Using the data below, return all lines in which "agent" appears.

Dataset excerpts
►
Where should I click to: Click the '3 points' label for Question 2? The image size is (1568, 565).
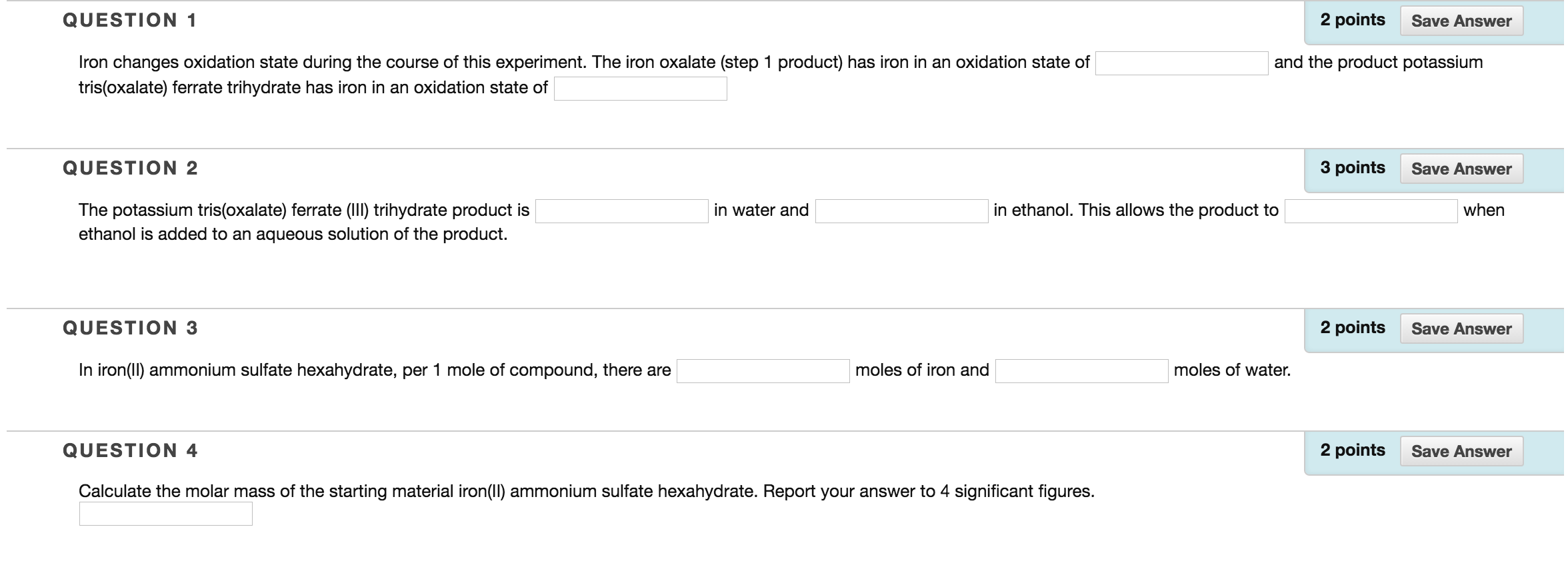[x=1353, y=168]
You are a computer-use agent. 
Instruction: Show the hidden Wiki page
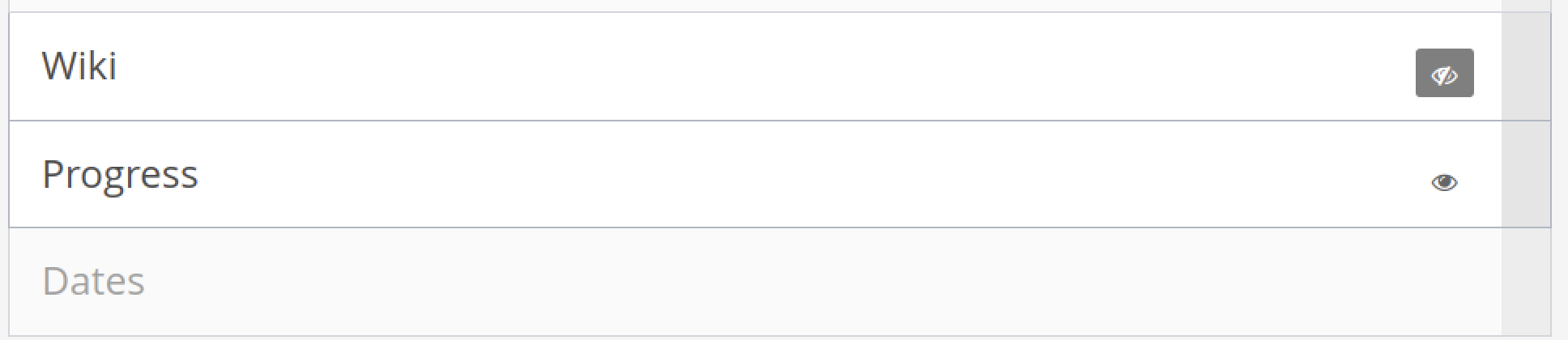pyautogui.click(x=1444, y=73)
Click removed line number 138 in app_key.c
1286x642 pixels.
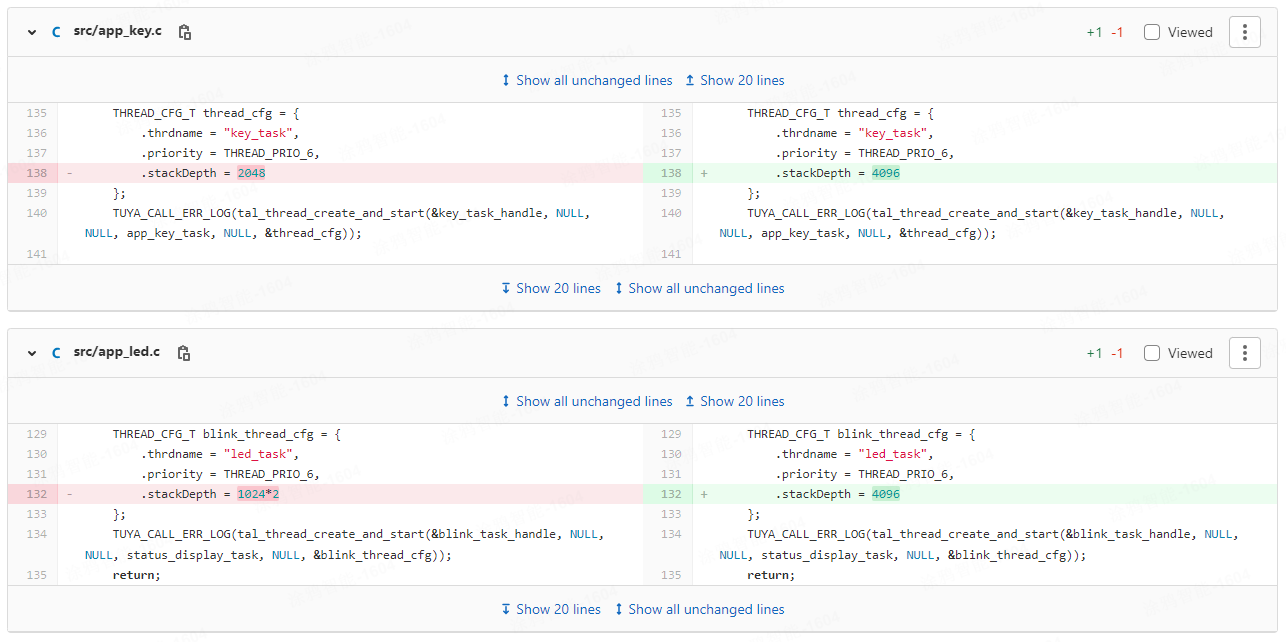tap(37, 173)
◄
►
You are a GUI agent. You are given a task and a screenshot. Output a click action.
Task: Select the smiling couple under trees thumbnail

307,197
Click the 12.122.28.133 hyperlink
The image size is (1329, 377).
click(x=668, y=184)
◄
• _Task result_
You are a computer-use agent. 
You are a GUI agent. You are given a task and a screenshot. Output a click action.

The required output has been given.